Students can still take advantage of several study abroad opportunities occurring this summer. For more information visit the Office of International Education in Dempsey 146, call 424-0775, or click here.

Comparative Nursing and Healthcare in India

In January, 15 UW Oshkosh nursing students joined Stewart and nursing professor Dawn Pope on a three-week excursion to one of the most overpopulated countries in the world – India.

“As a developing developed country, India is a totally different country than the United States,” said Stewart, who has made the trip to India six times. “I’ve heard it described as having ‘one foot in the 19th century and the other in the 21st.’”

From the grandeur of the Taj Mahal to the odd mix of camels and automobiles on city streets, there’s nothing quite like it, Stewart said.

Nursing students Carol Veltus and Jennifer Helgesen joined Stewart and Pope as they trekked through the masses of Chennai and New Delhi.

“The sheer number of people in these cities is shocking,” Stewart said, referencing New Delhi’s population density of 29,000 people per square mile, which tops New York City’s density of 26,402 people per square mile.

In these cities, students had the opportunity to gain hands-on experience working in and around Indian hospitals.

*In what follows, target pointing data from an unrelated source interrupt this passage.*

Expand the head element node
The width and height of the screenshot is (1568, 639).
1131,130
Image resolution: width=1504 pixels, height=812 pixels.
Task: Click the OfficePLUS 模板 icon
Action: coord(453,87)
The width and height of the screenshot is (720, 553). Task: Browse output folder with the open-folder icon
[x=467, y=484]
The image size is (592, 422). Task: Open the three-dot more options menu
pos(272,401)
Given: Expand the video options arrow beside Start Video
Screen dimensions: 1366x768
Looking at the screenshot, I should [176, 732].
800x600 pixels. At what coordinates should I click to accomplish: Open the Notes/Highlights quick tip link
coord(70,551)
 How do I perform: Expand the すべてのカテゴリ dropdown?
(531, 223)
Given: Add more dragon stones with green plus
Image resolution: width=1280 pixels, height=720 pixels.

“There are these huge pediatric hospitals in India and it’s a completely different atmosphere than in the U.S. because they just pack people into these rooms,” Stewart said.

According to Stewart, the Indian hospital experience is also unique because you see more than the standard Type A and B diseases. Students were able to see patients inflicted by a wide range of diseases uncommon to American hospitals.

Students also were exposed to the Indian culture and way of life.

“There are areas of vast beauty contrasted by areas of extreme overcrowding, pollution and poverty,” Stewart said. “Students always return very aware of the vast contrast of the country.”

Approaches to Resource Management of Tropical Ecosystems in Belize

Amid the “McWorld” phenomenon of American culture diffusion, there remain areas unscathed by American conglomerations – and according to trip leader and UW Oshkosh geology professor Maureen Muldoon, Belize is one of them.

“We were exposed to wildlife protection areas that have remained completely untouched,” Muldoon said. “We also saw huge diversity of natural environments.”

One of these natural environments was the Monkey Bay Wildlife Sanctuary, which is centrally located in Belmopan and surrounded by the Sibun River and watershed.

“I learned quite a lot about how ecosystems are entwined,” McIlraith said. “For instance, the slightest disturbance at the beginning of a watershed can destroy an entire reef ecosystem, which in the end all comes down to how we treat our environment.”

Offering more than just unique landscapes, Belize gave students the opportunity to meet exotic wildlife and explore agricultural systems much different than Wisconsin’s.

“Students will definitely be thinking about Belize when they go grocery shopping,” said Muldoon in regard to the students’ stop at a local banana, citrus and cocoa farm.

According to Muldoon, the Belizean bananas were treated in an insecticide so powerful that workers must wear rubber gloves to protect their skin.

“It really made me think about going organic,” Muldoon said of her experience at the banana farm.

Students and faculty also visited the Community Baboon Sanctuary.

“To visit the sanctuary, we trekked into a local stand of trees where some wild black howler monkeys lived,” said Sarah Novak, a UW Oshkosh student. “We got to feed them bananas and take pictures. It was definitely an experience.”

Novak, who returned from Belize with a much greater appreciation of Central American life, initially decided to study abroad for two reasons, the first academic and the second for a global experience.

“I decided to go on this trip because I wanted to see how another country managed its natural resources, considering that a rainforest is far more rare and difficult to manage,” Novak said. “Also, I knew I might never get another chance to experience anything like that.

“I am so grateful for this trip because what I learned and experienced cannot be taught in a classroom,” Novak said.